Iowans for Reproductive Freedom is taking a page right from the playbook of conservative activist Bob Vander Plaats and his organization, the FAMiLY Leader. He and others were angered by the Iowa Supreme Court’s unanimous 2009 decision finding the state discriminated against same-sex couples by limiting civil marriage to couples of opposite gender. Vander Plaats and others successfully campaigned against retaining three Supreme Court justices in 2010.
Iowans who thought retaliation was wrong then for one decision (among the hundreds that Chief Justice Marsha Ternus and Justices David Baker and Michael Streit had made) should not be rationalizing now why retribution against David May is somehow different and right.
Either your principles are carefully thought out and are firmly held, or your principles are as flexible as a foam pool noodle and you stand by them only when convenient.
Two Des Moines attorneys, Guy Cook and Cynthia Moser, both former presidents of the Iowa State Bar Association, are of the firmly-held-principles school of thought. They wrote in a recent guest column for the Des Moines Register, “Voting Justice May out will not, and cannot, change the opinion of the Iowa Supreme Court.”
They continued: “As children, we all learned the timeless proverb that two wrongs don’t make a right, a straightforward concept that sums up the enduring wisdom that responding to a perceived or real injustice with another act of injustice or wrongdoing is never justified or ethical.”
It is entirely proper to disagree with a judge’s ruling. Judges and attorneys often disagree over what a law means. Trying to oust an honorable member of the court because of such a disagreement moves us one step closer to judges making their decisions based public opinion, not on guiding legal doctrines.
Cook and Moser explained it this way:
Reasonable people can, and do, disagree on abortion restrictions and reproductive rights.
Indeed, three Iowa Supreme Court Justices, including the chief justice, did just that, with detailed and forceful dissenting opinions. […]
[W]hen citizens disagree with a court’s interpretation of a law, they can petition the Legislature to amend the law, or, if they disagree with a court’s interpretation of the Constitution, they have the power to seek to amend the Constitution.
Perpetuating the cycle of retribution that Bob Vander Plaats launched fourteen years ago will not change how Iowa law views abortion. It will only serve to further undermine judicial independence in our state.
Iowans should not want that, regardless of what side we are on with one issue or another.
Editor’s note from Laura Belin: Here is the full text of the email circulating among those who oppose Justice May’s retention in November.
Hello, Reproductive Freedom friends:
You might already know that David May, one of the justices on the Iowa Supreme Court (yes, the one that voted to severely restrict abortion rights in Iowa) is up for a retention vote in November. He is David May, a Reynolds appointee, who is among the justices who gave Iowa one of the most restrictive rulings in the nation against the rights of women.

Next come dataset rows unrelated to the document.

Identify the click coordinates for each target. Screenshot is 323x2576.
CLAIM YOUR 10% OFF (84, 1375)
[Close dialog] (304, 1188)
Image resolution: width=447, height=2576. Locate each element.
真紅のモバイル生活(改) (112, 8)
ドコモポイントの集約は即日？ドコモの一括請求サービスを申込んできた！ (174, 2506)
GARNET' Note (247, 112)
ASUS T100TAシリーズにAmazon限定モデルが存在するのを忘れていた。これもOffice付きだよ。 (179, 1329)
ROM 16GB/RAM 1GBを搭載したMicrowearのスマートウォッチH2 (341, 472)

Remember what the “pro-life” people did when the Iowa Supreme Court voted to allow marriage equality! It is an unfortunate development in our society that these kinds of actions against judges must happen, but I’m afraid we have had to learn some sad lessons from those who deny the rights of women. It is well know that most Iowans do not support these draconian restrictions on women’s lives and decisions.
If you are able, please copy this letter and paste into a new email, sign your own name and send to family and friends. Ask them to do the same and send to their families and friends. Let’s get a chain letter going!
This vote is another opportunity for us to advocate for the rights of women.